Leaving Besancon my hip and feet were complaining right from the start and the thought of a climb was not exciting me. I think Allison was also hesitant. But as we walked along the River prior to the climb I couldn’t resist the beauty of the morning. It was cool and crisp. The Doub River was flowing swiftly and the sound was like heaven to me. Looking up, the Citadel towered above us. It seemed insurmountable, but we knew that’s exactly where we had to go.
We turned the corner away from the river and the climb came at us like a steam train. I honestly don’t recall my pack feeling as heavy as it did this morning. My hip groaned and my knee complained. A second later I looked up and Allison was a good 50m ahead and above me.
But as I warmed up and my body gave into the reality that play-time was over I started to feel better. Soon, in a clearing I was astounded to see that we were looking down at the Citadel. It looked so small and “ordinary” from that vantage point.

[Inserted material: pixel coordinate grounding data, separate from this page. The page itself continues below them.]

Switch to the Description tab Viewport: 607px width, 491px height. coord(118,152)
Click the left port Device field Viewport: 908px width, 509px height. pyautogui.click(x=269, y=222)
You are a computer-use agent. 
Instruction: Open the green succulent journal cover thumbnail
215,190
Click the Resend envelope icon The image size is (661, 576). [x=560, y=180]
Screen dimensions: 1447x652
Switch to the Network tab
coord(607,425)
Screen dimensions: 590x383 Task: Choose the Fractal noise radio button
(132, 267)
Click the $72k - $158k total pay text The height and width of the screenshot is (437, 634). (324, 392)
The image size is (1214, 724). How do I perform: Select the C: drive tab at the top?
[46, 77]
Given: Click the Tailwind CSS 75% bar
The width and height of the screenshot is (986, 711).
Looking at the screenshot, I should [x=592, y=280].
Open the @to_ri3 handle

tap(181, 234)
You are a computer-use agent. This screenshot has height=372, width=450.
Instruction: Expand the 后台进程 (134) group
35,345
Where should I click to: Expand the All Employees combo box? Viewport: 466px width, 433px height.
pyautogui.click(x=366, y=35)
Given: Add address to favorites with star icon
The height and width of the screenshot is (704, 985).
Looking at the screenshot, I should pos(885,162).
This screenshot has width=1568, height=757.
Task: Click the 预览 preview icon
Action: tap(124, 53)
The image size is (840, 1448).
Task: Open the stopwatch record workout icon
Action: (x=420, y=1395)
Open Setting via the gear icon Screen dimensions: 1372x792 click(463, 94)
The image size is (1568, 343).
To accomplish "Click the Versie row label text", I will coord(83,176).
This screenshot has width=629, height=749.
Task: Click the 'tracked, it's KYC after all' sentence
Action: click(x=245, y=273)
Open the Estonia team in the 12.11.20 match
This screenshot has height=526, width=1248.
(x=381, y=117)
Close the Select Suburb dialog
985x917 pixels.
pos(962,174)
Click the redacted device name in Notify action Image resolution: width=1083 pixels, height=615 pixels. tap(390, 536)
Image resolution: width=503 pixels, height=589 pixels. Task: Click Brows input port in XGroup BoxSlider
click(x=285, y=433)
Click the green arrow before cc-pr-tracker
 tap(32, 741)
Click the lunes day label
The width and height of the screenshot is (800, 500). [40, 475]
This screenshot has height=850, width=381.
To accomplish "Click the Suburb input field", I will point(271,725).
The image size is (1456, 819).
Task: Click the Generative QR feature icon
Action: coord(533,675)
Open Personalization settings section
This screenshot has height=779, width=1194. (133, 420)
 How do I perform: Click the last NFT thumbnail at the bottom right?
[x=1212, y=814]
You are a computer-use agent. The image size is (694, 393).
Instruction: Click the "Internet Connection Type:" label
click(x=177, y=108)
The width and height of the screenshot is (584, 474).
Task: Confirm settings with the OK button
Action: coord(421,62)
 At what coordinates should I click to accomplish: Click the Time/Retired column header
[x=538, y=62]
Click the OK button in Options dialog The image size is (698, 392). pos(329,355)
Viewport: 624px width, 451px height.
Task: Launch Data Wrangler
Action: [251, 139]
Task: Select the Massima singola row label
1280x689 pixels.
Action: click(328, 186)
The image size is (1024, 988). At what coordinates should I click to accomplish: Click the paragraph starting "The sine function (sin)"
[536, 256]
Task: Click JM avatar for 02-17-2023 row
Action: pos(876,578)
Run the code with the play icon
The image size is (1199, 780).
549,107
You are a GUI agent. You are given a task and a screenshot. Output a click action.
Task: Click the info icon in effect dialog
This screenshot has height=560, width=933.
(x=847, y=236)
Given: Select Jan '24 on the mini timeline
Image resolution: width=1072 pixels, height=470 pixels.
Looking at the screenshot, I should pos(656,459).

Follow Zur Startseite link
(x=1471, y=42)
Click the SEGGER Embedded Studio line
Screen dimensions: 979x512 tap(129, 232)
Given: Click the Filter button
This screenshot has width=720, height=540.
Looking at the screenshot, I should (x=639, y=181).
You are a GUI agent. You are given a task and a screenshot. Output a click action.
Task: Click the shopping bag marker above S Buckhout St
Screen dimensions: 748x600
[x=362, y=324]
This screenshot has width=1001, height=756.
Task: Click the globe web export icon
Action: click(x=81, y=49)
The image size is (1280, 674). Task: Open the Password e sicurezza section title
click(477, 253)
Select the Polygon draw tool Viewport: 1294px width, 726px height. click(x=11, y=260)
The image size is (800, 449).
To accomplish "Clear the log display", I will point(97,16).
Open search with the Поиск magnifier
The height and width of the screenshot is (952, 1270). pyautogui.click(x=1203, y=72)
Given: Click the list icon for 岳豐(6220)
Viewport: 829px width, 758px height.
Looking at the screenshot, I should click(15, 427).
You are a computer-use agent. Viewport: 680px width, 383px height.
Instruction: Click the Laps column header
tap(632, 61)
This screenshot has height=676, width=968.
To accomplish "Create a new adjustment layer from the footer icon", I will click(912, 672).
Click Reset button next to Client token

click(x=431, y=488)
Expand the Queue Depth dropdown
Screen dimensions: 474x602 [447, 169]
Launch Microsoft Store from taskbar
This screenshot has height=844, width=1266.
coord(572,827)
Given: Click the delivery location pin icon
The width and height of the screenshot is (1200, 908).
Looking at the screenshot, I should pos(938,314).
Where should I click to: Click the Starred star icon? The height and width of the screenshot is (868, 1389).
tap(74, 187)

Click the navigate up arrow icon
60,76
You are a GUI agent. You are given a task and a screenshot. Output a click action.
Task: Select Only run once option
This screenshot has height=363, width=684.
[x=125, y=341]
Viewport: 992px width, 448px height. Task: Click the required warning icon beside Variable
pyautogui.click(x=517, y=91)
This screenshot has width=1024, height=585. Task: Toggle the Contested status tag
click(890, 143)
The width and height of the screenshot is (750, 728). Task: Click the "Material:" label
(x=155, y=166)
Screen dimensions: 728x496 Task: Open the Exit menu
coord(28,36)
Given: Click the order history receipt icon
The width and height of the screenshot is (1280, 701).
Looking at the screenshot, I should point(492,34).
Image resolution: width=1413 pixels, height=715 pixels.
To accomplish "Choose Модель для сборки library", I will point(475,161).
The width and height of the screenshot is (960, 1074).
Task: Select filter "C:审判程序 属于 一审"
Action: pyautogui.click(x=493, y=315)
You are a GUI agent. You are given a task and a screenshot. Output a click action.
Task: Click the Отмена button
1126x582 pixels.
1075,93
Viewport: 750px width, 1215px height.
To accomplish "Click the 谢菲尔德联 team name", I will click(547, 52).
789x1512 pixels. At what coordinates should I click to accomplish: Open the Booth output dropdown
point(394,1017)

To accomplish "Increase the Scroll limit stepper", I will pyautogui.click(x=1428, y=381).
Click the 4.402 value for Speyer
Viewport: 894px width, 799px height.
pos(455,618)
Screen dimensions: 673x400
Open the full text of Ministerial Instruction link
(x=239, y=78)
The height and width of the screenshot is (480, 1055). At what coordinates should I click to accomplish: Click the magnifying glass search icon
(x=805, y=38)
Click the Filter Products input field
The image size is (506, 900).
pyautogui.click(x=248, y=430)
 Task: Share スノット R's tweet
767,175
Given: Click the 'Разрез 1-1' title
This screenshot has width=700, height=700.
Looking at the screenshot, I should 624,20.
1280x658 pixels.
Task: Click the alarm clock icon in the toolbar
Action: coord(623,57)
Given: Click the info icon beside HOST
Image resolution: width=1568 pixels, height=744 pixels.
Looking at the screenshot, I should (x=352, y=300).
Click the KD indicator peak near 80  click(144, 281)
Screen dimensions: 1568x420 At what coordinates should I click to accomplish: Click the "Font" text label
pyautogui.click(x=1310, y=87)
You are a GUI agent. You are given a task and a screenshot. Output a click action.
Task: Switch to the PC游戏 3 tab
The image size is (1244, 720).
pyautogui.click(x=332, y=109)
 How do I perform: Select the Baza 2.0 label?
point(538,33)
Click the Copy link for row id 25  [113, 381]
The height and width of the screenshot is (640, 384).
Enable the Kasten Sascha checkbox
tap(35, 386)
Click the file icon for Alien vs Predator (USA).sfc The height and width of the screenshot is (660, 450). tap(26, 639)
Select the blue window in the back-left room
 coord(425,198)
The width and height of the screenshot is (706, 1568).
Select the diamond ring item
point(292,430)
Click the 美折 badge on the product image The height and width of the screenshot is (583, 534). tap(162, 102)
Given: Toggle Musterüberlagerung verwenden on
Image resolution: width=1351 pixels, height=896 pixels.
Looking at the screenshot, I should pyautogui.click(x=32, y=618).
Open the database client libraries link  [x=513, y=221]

The rest of our day was like this. Steep climbs followed by long slow descents, slowly gaining altitude.
I am making this sound like a final day on Everest. In reality we’ve climbed steeper and more difficult climbs and more will come in the next weeks, but today was just unusually difficult for some reason.
About 2/3 the way in we stopped for a break. As we were sitting there Gilbert stopped to talk to us. He is just recently retired and loves to walk in the quiet of nature. Now here is someone who would love long distance hiking. He did say that the Camino Français is too crowded for him. So of course we had to tell him about the VF. He was amazed that this trail went right through his town. We said our goodbye and Gilbert continued on his way. Just before we were going to pack up, Gilbert comes jogging back to say he has a friend who might be willing to provide us lodging for the night. He called and left a message on their home answering machine basically saying an American couple would be calling them later.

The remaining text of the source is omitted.